Input records.
== Segment start ==
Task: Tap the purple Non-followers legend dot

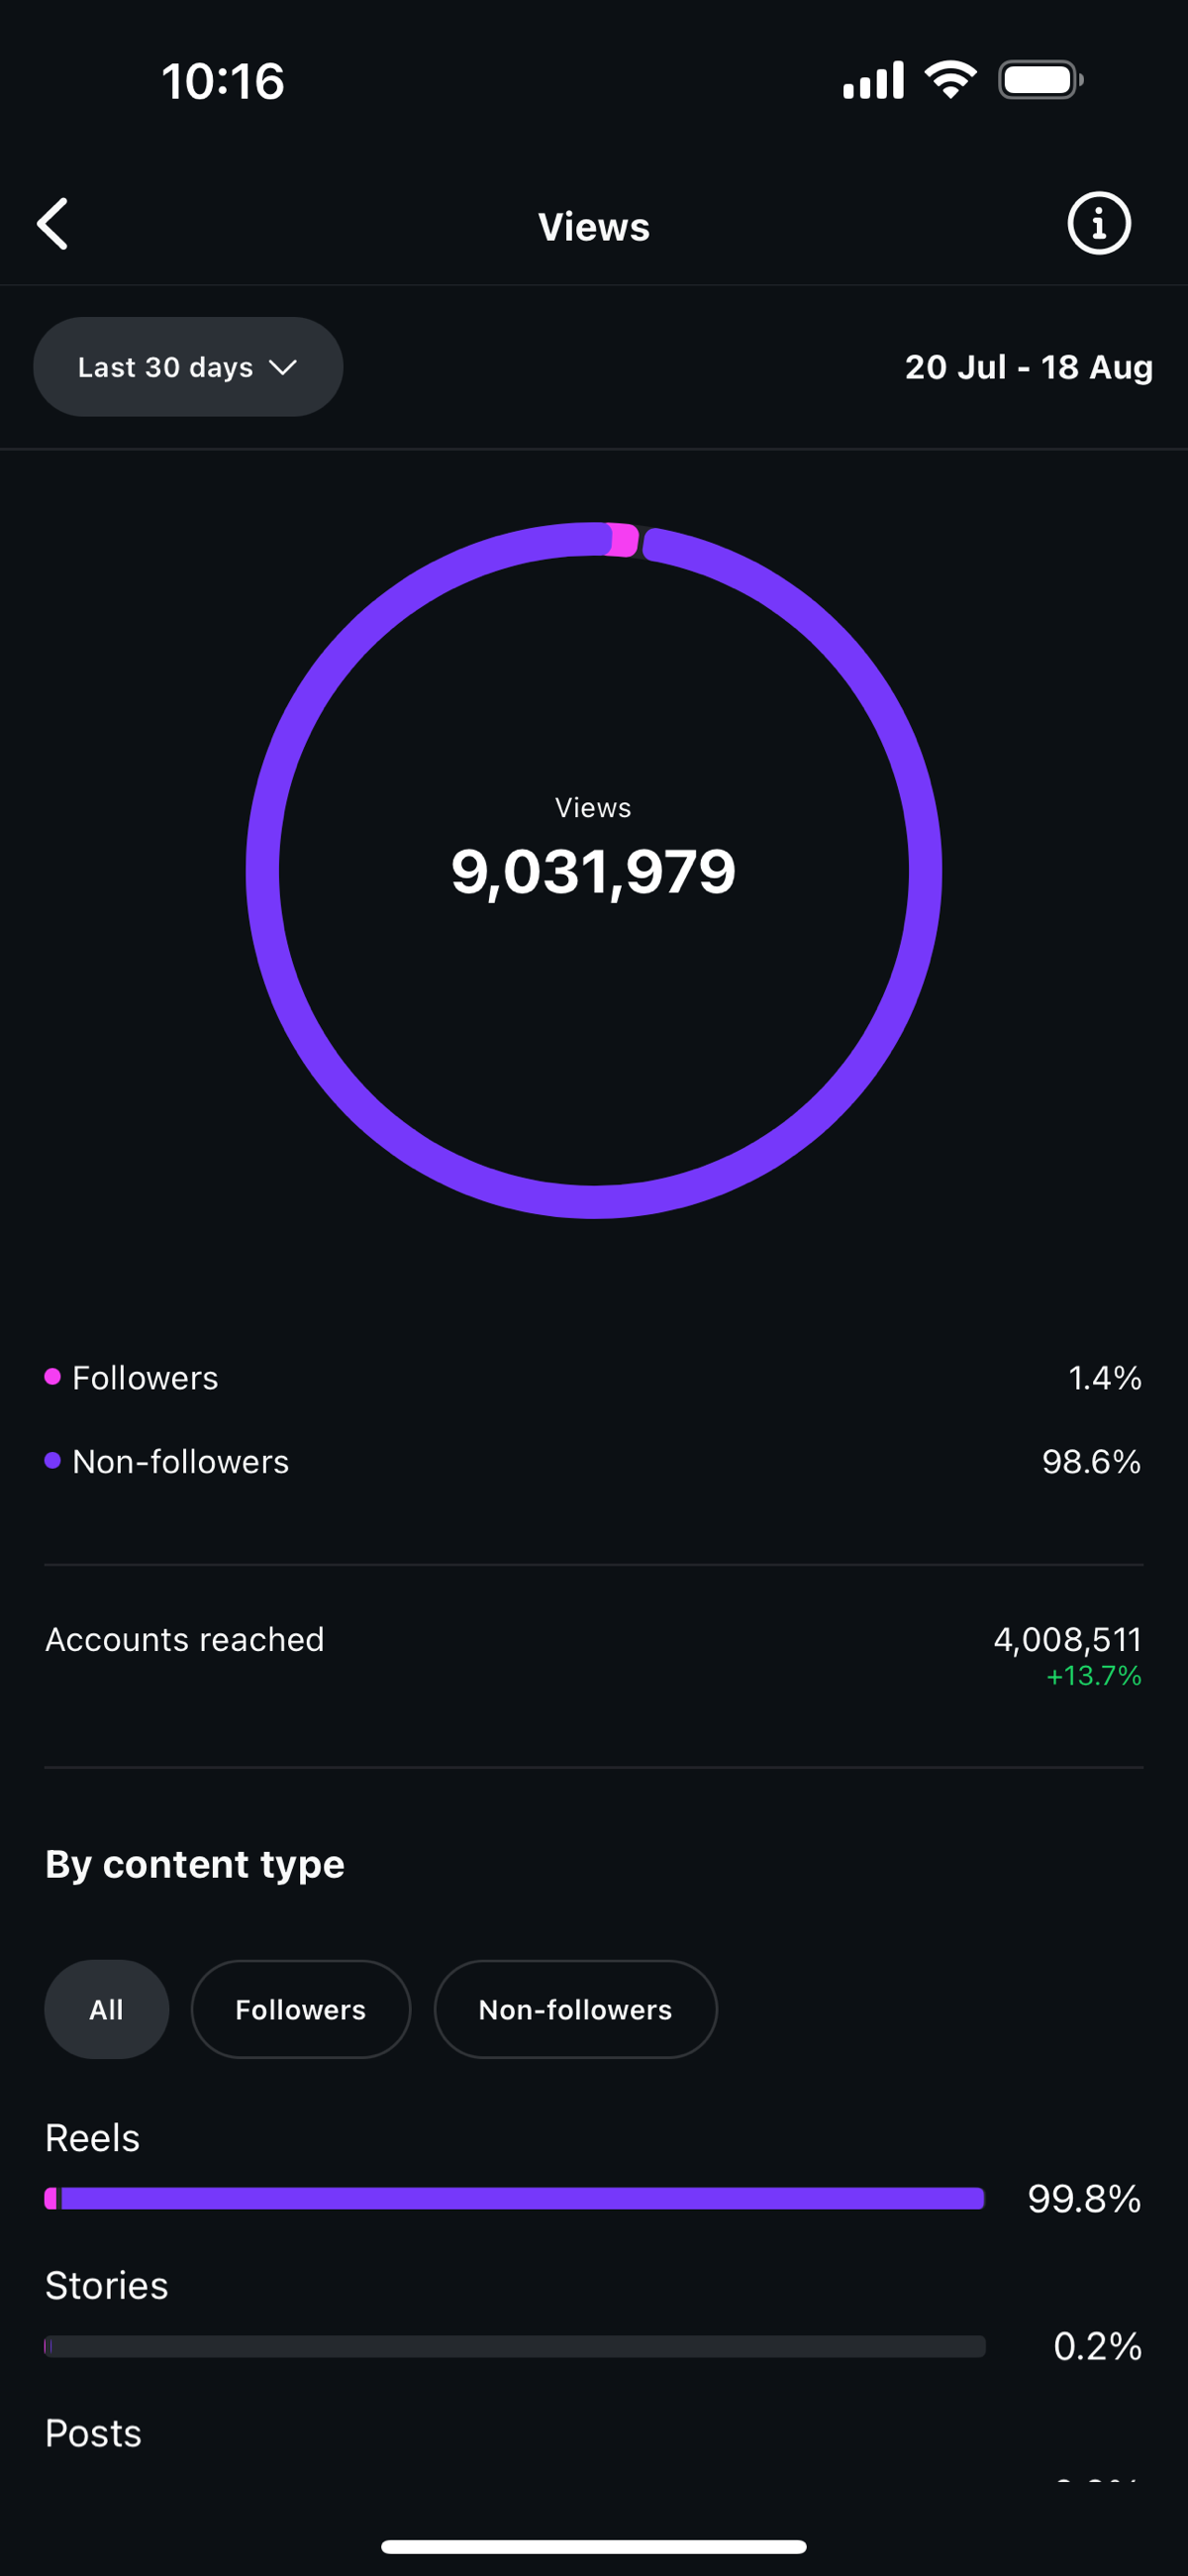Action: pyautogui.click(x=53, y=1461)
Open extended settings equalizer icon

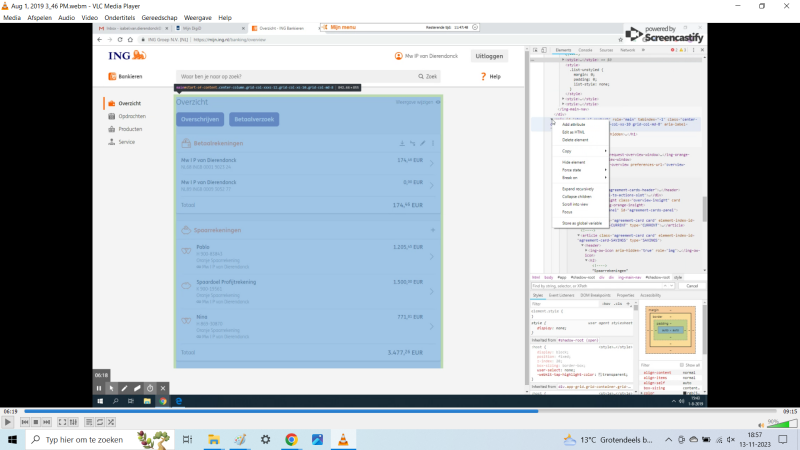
== Segment end ==
== Segment start ==
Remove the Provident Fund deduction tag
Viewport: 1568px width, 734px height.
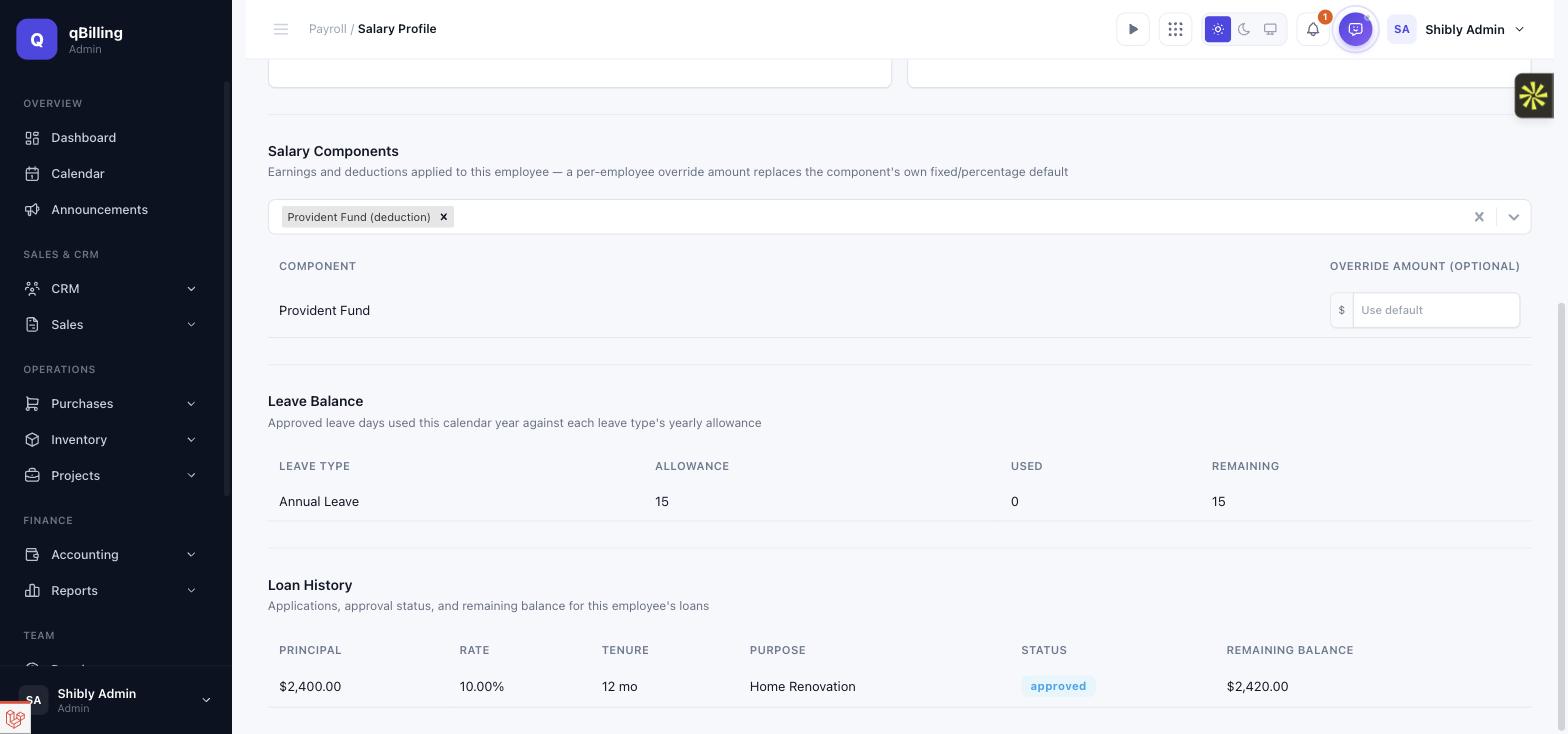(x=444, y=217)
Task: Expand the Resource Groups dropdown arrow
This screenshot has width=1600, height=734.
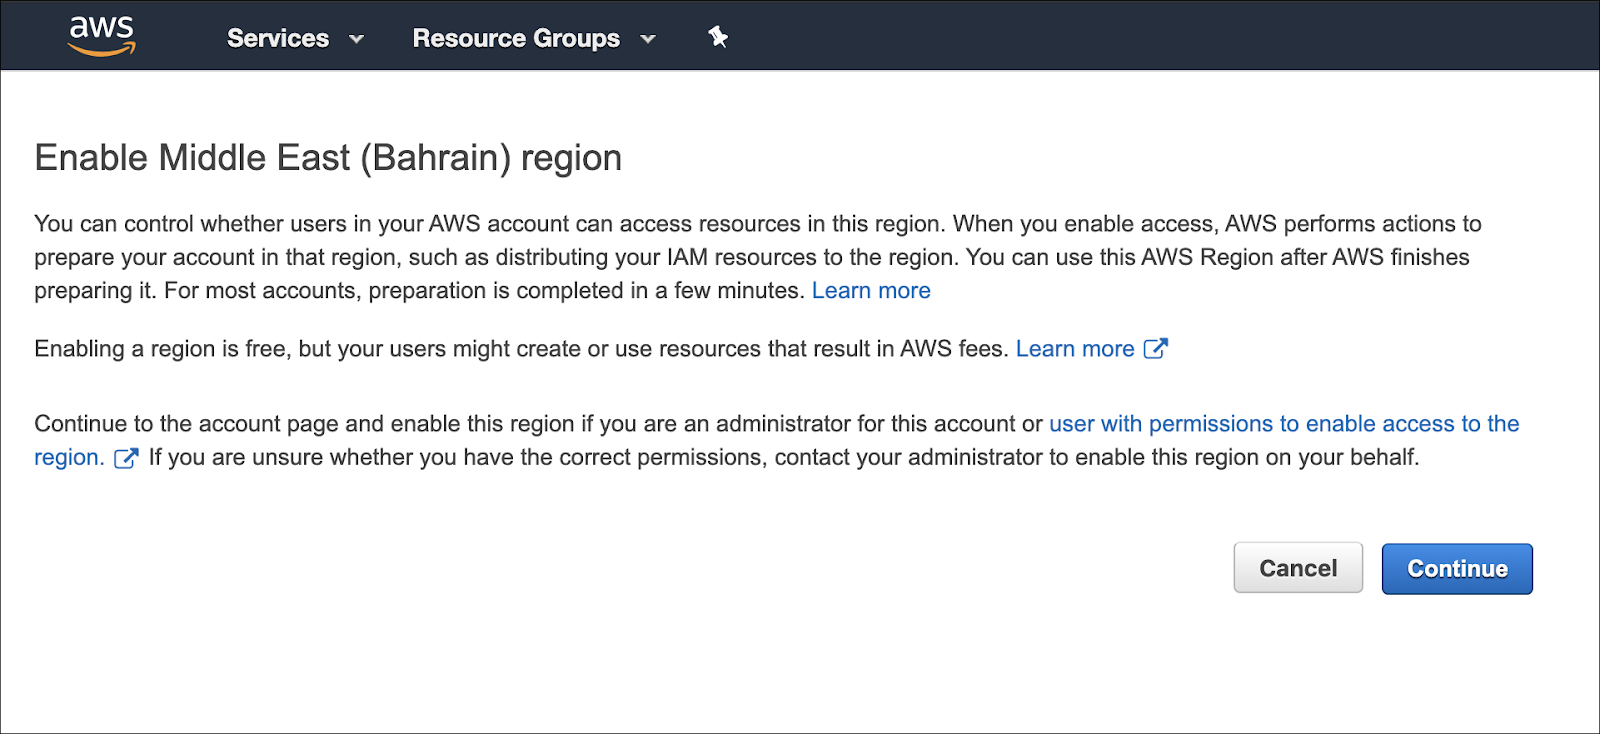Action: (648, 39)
== Segment end ==
== Segment start ==
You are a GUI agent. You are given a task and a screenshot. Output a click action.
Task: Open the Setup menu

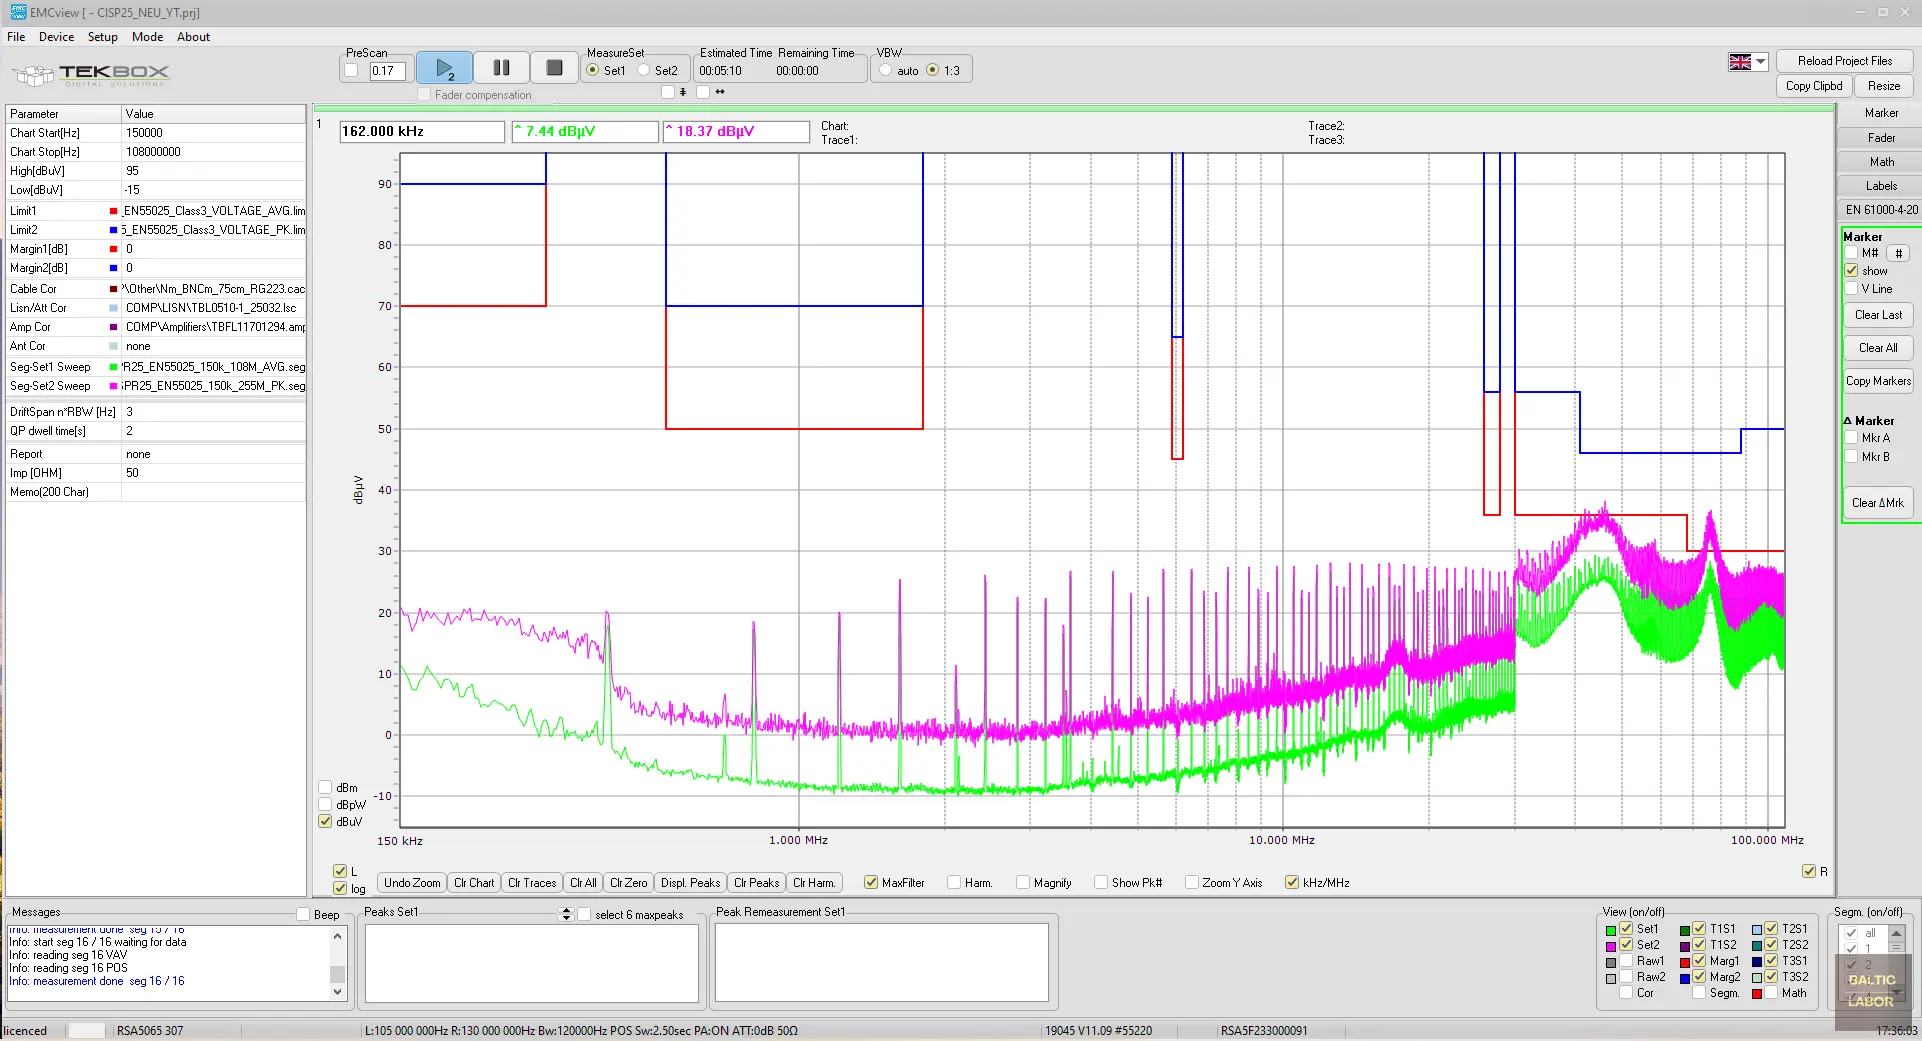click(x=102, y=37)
== Segment end ==
Would you transcribe the lines above exactly, going from the line bearing "Task: Tap the purple Non-followers legend dot" through the line bearing "Open extended settings equalizer icon", and drop the pictures from the copy?

Exercise result.
Task: Tap the purple Non-followers legend dot

Action: pyautogui.click(x=53, y=1461)
Open extended settings equalizer icon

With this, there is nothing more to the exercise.